Vattila · Aug 10, 2018

Trumpstyle said:
a 4-core ccx would not be 50mm2 on 7nm but more likely 125mm2

Typo?

The size of a CCX is 45.5 mm² on 14LPP, and with over 2x density on the 7LP process, a straight shrink should be down to less than half the size. 25-50 mm² is allowing for some additional transistor budget for core improvements and larger caches.

Glo. · Aug 10, 2018

Perfectly straight forward:
Dual 4 core CCX in Matisse design.
8 core CPU.
16 MB's L3 cache.
Around 120 mm2 die size.

48 core EPYC2 is made from 6 dies.
64 Core is made from 8 dies.

AMD decided to go 8 core design route for perfectly simple scaling of the CPU.

Vattila · Aug 10, 2018

Glo. said:
48 core EPYC2 is made from 6 dies.
64 Core is made from 8 dies.

What is the topology between dies? Again, since we go beyond 4, direct-connect is out of the question. Hence why I doubt this.

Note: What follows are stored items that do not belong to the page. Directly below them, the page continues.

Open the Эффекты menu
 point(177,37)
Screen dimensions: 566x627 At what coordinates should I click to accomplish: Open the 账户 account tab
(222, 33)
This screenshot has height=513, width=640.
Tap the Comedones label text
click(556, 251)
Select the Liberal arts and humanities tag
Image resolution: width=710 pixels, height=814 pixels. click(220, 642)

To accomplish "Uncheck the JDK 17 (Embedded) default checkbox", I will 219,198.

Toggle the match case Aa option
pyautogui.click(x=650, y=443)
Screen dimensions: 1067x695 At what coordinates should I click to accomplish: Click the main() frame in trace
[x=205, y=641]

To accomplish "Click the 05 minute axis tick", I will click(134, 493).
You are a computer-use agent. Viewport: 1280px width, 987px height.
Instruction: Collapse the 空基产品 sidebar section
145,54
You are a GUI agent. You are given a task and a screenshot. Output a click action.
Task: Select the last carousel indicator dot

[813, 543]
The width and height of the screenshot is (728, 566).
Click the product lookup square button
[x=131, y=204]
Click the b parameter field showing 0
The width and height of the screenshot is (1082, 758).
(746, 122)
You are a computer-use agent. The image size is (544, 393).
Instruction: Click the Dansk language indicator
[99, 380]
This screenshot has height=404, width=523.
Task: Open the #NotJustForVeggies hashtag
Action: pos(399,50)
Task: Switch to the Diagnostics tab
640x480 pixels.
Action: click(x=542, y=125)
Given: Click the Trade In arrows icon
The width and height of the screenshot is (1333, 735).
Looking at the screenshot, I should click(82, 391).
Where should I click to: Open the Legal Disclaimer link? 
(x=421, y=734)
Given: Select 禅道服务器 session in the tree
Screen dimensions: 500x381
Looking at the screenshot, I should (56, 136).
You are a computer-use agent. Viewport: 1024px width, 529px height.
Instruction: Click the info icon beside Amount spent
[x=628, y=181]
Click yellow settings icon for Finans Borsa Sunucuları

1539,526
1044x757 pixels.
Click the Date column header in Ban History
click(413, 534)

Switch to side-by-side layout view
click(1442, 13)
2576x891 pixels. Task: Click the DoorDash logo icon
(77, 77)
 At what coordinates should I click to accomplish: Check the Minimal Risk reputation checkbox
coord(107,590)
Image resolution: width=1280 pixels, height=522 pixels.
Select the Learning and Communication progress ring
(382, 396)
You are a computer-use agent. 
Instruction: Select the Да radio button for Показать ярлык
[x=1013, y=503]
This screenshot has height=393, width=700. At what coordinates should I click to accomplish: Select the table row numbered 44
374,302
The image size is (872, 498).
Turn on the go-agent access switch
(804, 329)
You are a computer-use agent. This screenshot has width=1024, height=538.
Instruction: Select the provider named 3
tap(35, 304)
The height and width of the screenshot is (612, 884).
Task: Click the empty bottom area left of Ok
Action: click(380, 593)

And what about memory controllers?

jpiniero · Aug 10, 2018

I still think it's 4x4, and that the GloFo version was going to be 4x3.

Glo. · Aug 10, 2018

Vattila said:
What is the topology between dies? Again, since we go beyond 4, direct-connect is out of the question. Hence why I doubt this.

Ask the IO die on the package, with Interposer connecting all of the dies

.

jpiniero · Aug 10, 2018

Glo. said:
Ask the IO die on the package, with Interposer connecting all of the dies .

That's too much of a change with Zen 2.

Glo. · Aug 10, 2018

jpiniero said:
That's too much of a change with Zen 2.

Why it had to be the same?

Maddie already posted some of the reasons: TSMC makes server CPUs because of efficiency of their process, and because TSMC has experience with large Interposers(GV100), GF process clocks higher than TSMC's hence why on this process you will get Matisse, AM4 CPUs.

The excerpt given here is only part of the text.